» **AIM OF THE EXERCISE**:
Copy out, word for word, the lines from the start of the data below through the line containing "Given: Open the Rozmiar font size dropdown", and no others.

» **PROVIDED DATA**:

[Start of Attachment]

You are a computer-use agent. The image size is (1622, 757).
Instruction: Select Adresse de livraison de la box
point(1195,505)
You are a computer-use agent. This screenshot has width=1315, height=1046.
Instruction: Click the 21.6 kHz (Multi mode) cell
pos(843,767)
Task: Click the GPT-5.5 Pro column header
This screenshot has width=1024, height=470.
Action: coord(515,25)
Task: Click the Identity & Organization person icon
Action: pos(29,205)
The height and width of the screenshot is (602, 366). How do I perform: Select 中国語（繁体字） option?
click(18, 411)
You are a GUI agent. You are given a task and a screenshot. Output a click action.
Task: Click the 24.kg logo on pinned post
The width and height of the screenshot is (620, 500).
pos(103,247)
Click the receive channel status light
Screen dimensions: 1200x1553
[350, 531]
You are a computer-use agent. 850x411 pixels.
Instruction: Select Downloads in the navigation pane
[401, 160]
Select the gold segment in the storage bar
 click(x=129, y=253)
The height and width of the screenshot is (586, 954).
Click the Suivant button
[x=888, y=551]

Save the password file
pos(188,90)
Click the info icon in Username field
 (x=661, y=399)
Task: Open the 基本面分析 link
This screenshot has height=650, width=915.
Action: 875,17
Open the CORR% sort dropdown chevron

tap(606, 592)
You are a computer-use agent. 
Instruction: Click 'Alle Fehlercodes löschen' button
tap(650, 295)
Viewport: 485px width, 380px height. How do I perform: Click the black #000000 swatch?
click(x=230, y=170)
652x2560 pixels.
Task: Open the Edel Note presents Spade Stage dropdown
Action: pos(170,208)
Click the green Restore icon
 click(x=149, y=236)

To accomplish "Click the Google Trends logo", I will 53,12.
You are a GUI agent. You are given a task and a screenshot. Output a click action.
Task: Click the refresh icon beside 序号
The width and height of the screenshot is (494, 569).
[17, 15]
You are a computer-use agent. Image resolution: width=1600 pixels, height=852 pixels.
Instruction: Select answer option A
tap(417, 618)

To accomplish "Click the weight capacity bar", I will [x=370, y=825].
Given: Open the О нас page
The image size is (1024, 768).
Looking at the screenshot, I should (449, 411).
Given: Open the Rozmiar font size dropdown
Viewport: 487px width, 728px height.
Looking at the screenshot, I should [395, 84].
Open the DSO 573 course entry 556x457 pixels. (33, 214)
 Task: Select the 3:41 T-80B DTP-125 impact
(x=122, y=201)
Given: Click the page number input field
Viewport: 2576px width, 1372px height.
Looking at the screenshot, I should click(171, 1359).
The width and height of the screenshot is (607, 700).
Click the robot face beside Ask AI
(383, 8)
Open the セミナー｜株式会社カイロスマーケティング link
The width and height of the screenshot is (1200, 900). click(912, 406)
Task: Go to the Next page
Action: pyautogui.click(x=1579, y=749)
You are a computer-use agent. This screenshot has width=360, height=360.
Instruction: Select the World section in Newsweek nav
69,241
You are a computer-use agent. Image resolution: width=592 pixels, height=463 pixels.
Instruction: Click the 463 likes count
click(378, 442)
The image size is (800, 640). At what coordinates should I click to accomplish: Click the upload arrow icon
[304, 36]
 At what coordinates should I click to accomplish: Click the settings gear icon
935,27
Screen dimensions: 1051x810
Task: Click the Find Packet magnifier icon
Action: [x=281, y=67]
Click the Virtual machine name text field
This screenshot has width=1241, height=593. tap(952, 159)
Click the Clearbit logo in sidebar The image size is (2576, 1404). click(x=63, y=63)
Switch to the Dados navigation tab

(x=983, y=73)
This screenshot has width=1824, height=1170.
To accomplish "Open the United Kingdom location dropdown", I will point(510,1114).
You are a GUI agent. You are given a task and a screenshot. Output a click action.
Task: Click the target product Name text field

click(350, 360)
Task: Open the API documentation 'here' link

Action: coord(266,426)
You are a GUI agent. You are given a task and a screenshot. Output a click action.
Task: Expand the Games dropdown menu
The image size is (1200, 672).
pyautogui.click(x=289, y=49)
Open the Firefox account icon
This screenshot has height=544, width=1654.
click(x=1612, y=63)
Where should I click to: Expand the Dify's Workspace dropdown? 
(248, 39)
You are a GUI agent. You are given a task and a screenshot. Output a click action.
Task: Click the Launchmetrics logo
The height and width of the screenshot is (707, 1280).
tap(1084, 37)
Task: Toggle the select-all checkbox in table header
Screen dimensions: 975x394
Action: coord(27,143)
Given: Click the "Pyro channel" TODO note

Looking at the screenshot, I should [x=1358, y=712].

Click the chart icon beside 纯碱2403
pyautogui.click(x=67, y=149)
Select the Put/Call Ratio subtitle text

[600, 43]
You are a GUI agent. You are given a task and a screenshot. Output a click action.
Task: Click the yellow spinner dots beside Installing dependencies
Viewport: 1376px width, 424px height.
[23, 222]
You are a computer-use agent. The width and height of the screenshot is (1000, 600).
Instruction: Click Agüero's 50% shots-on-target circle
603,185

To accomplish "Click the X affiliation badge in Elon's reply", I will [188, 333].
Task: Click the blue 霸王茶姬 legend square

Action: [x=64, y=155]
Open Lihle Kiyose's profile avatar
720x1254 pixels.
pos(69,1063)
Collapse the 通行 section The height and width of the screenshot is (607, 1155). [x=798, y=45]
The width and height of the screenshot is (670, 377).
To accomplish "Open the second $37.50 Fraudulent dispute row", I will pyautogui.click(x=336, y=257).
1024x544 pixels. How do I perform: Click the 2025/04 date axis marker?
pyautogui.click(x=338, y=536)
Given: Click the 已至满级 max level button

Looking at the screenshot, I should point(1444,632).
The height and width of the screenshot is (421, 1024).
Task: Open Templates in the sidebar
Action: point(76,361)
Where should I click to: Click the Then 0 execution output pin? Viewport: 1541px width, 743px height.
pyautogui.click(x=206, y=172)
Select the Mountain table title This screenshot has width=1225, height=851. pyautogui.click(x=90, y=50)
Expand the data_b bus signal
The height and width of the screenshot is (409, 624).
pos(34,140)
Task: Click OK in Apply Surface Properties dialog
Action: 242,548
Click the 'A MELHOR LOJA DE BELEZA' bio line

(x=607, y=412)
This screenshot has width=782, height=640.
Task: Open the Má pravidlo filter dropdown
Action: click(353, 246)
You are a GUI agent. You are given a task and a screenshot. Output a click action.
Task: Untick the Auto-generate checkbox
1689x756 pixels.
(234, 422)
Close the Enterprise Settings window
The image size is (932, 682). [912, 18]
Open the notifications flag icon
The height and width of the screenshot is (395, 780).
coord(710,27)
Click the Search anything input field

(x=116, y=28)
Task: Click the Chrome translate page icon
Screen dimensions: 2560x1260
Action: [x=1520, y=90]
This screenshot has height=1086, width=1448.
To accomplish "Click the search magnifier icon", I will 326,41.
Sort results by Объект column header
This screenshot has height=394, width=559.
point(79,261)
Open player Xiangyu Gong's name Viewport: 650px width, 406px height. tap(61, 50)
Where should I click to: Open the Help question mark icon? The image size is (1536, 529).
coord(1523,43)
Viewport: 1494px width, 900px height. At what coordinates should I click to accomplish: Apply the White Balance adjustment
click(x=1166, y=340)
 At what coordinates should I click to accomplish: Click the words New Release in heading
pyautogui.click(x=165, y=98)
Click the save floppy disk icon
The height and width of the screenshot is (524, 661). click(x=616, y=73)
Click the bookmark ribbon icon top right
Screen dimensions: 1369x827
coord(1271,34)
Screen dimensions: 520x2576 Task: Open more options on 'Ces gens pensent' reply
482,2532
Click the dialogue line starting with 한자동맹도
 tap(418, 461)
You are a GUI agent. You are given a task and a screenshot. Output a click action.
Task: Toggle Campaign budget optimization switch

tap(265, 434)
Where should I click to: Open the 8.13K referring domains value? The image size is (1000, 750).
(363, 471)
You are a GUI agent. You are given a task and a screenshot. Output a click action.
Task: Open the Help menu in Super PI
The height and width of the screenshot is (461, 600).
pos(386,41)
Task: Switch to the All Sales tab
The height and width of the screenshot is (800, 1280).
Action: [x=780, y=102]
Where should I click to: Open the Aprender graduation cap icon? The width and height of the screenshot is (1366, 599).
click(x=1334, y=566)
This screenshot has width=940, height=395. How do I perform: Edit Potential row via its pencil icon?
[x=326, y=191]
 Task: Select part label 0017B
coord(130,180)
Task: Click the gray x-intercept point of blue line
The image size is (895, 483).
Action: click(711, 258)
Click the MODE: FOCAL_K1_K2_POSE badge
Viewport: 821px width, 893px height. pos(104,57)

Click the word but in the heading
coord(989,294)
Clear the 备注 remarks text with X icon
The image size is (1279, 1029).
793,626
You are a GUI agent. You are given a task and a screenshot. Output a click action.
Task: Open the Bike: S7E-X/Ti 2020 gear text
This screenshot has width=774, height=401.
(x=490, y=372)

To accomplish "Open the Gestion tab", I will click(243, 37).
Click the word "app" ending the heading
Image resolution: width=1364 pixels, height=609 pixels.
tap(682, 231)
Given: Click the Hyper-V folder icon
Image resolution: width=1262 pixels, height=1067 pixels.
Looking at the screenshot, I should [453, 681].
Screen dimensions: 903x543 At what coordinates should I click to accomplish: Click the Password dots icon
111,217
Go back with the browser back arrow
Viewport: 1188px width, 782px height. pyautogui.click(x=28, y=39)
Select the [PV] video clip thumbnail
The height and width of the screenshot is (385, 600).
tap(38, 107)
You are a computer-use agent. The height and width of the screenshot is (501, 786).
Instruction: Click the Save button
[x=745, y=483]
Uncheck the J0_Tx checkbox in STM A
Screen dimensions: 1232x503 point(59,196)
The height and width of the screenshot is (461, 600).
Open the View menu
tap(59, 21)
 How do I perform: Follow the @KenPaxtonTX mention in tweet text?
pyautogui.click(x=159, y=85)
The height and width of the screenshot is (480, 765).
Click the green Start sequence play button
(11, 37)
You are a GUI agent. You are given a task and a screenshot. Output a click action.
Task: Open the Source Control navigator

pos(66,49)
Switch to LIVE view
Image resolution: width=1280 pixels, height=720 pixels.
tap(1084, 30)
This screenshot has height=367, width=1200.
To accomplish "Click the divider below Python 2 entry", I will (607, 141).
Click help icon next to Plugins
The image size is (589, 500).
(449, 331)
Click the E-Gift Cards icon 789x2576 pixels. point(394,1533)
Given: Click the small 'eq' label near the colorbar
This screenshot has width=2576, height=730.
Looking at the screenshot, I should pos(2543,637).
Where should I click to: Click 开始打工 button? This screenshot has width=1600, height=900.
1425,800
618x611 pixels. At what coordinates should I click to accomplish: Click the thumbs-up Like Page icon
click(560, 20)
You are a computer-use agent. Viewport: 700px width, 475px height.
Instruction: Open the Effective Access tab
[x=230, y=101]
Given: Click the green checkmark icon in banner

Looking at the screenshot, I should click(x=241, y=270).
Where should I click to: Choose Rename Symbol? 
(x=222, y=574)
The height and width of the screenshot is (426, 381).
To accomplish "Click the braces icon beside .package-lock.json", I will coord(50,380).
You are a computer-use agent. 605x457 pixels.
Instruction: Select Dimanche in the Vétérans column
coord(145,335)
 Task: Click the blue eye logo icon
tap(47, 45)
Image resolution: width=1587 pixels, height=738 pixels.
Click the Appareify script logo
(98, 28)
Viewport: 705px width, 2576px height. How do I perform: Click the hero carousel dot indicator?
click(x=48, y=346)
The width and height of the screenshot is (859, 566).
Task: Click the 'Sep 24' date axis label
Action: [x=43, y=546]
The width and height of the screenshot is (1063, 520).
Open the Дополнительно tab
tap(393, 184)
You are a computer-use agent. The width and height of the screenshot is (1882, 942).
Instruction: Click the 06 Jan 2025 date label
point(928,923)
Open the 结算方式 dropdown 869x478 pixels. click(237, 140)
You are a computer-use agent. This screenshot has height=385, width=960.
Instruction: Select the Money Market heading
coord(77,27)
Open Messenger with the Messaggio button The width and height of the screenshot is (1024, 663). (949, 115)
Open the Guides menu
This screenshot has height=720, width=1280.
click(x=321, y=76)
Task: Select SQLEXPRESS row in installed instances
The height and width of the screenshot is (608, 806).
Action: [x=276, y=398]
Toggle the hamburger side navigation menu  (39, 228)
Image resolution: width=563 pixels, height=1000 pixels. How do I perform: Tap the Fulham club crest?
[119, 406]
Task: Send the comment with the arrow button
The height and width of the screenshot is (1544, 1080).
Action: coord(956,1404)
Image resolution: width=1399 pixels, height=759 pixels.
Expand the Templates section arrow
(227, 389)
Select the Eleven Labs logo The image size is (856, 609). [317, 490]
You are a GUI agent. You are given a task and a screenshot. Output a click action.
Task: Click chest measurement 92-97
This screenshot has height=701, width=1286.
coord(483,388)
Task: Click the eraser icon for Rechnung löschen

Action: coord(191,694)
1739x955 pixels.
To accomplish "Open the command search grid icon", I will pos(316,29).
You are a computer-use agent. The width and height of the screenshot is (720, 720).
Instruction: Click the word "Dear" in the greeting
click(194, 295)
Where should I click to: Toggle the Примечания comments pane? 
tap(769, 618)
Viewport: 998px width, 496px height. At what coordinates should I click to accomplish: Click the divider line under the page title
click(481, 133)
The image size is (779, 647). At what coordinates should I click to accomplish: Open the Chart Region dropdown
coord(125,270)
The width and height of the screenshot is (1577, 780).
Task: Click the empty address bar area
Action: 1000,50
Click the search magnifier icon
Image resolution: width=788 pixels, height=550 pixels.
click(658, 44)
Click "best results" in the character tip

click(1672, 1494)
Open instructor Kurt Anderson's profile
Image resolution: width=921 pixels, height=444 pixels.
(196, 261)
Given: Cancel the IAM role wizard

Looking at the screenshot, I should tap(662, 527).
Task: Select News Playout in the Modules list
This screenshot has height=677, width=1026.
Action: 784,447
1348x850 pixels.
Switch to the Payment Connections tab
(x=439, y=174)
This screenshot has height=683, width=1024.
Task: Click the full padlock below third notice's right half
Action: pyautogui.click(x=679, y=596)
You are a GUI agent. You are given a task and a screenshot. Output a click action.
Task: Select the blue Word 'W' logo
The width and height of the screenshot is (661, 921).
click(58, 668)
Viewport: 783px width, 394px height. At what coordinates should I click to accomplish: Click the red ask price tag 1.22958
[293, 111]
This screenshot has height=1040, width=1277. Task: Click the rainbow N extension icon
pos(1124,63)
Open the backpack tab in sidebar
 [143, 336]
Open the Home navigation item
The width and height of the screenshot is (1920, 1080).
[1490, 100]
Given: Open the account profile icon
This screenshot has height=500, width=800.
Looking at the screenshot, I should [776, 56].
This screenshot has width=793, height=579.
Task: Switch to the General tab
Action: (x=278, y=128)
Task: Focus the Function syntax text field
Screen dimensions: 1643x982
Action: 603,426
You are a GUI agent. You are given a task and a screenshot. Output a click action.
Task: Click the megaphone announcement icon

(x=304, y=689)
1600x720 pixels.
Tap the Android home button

[End of Attachment]

» **ANSWER SPACE**:
You are a computer-use agent. The image size is (1622, 757).
Instruction: Select Adresse de livraison de la box
point(1195,505)
You are a computer-use agent. This screenshot has width=1315, height=1046.
Instruction: Click the 21.6 kHz (Multi mode) cell
pos(843,767)
Task: Click the GPT-5.5 Pro column header
This screenshot has width=1024, height=470.
Action: coord(515,25)
Task: Click the Identity & Organization person icon
Action: pos(29,205)
The height and width of the screenshot is (602, 366). How do I perform: Select 中国語（繁体字） option?
click(18, 411)
You are a GUI agent. You are given a task and a screenshot. Output a click action.
Task: Click the 24.kg logo on pinned post
The width and height of the screenshot is (620, 500).
pos(103,247)
Click the receive channel status light
Screen dimensions: 1200x1553
[350, 531]
You are a computer-use agent. 850x411 pixels.
Instruction: Select Downloads in the navigation pane
[401, 160]
Select the gold segment in the storage bar
 click(x=129, y=253)
The height and width of the screenshot is (586, 954).
Click the Suivant button
[x=888, y=551]

Save the password file
pos(188,90)
Click the info icon in Username field
 (x=661, y=399)
Task: Open the 基本面分析 link
This screenshot has height=650, width=915.
Action: 875,17
Open the CORR% sort dropdown chevron

tap(606, 592)
You are a computer-use agent. 
Instruction: Click 'Alle Fehlercodes löschen' button
tap(650, 295)
Viewport: 485px width, 380px height. How do I perform: Click the black #000000 swatch?
click(x=230, y=170)
652x2560 pixels.
Task: Open the Edel Note presents Spade Stage dropdown
Action: pos(170,208)
Click the green Restore icon
 click(x=149, y=236)

To accomplish "Click the Google Trends logo", I will 53,12.
You are a GUI agent. You are given a task and a screenshot. Output a click action.
Task: Click the refresh icon beside 序号
The width and height of the screenshot is (494, 569).
[17, 15]
You are a computer-use agent. Image resolution: width=1600 pixels, height=852 pixels.
Instruction: Select answer option A
tap(417, 618)

To accomplish "Click the weight capacity bar", I will [x=370, y=825].
Given: Open the О нас page
The image size is (1024, 768).
Looking at the screenshot, I should (449, 411).
Given: Open the Rozmiar font size dropdown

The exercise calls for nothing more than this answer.